With the assistance of a generous grant from the Melbourne Holocaust Museum (MHM), a team of researchers from Deakin University is working on a comprehensive and up-todate study of the Centre. Historians Pam Maclean and Associate Professor Michele Langfield, and museum studies specialists, Associate Professor Andrea Witcomb and Dr Linda Young, form the core of the team, together with Research Fellows Dr Bill Anderson and Dr Donna-Lee Frieze.

The Deakin team is delighted to build on a longstanding relationship with the MHM, which commenced six years ago with a major research project focusing on the Centre’s video testimony collection.

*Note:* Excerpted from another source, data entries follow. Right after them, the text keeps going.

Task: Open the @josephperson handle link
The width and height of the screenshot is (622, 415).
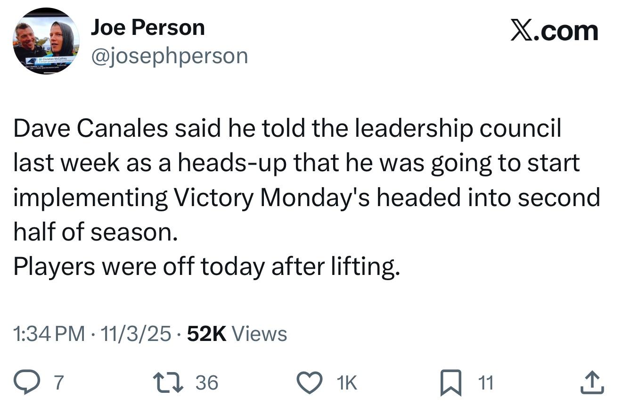Action: (169, 56)
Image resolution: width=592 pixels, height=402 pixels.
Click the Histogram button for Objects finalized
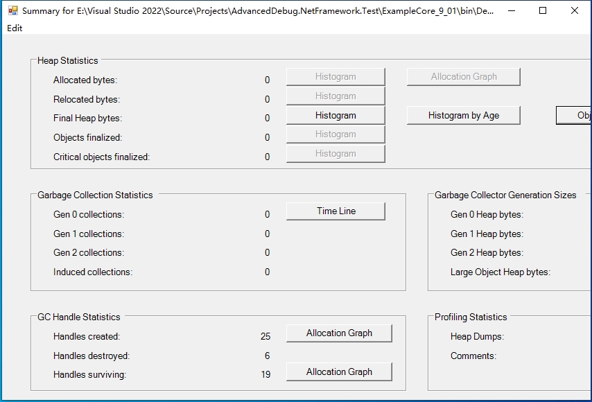point(336,134)
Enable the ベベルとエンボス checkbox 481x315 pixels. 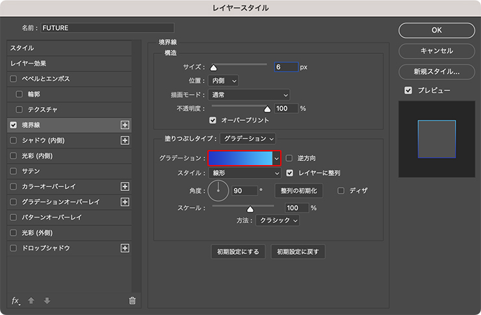(14, 79)
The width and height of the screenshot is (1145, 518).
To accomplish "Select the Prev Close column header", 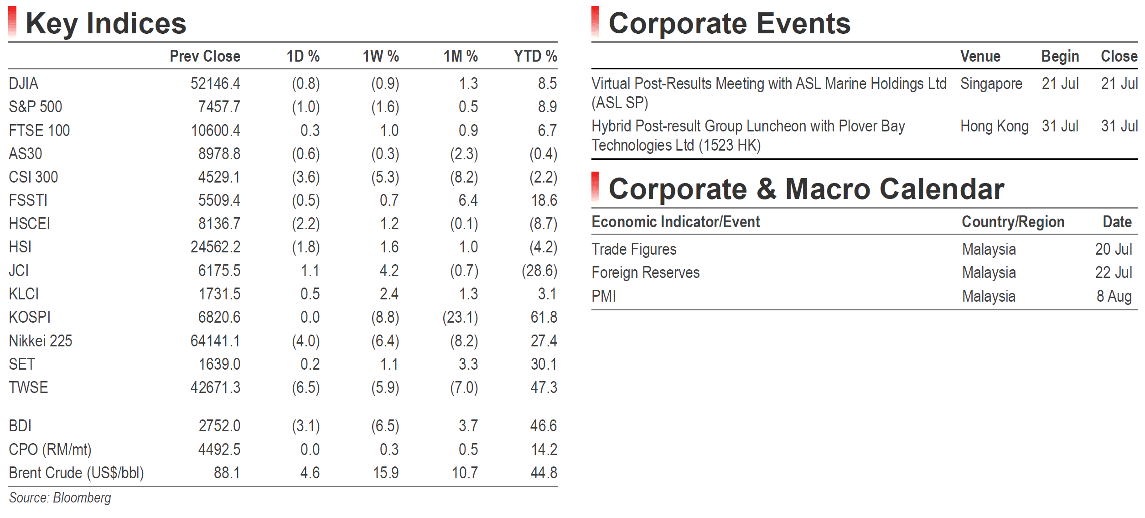I will (x=205, y=56).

The edited collection, Testifying to the Holocaust, edited by Pam Maclean, Michele Langfield and Dvir Abramovich, represents the culmination of this collaboration. Our current project will also result in the publication of a book. Not only are we exploring the achievements of the MHM, but we are considering the directions the Centre will take in the future. We are also addressing the Centre’s unique position internationally as a Holocaust institution established by survivors themselves. While publications by the Centre that commemorate its tenth and twentieth anniversaries are invaluable sources for this project, the team is undertaking substantial original research. Important sources include interviews with individuals involved in the establishment and administration of the Centre, archives, private papers and institutional records. We have discovered that a number of people have kept records documenting their involvement in the early years of the Centre.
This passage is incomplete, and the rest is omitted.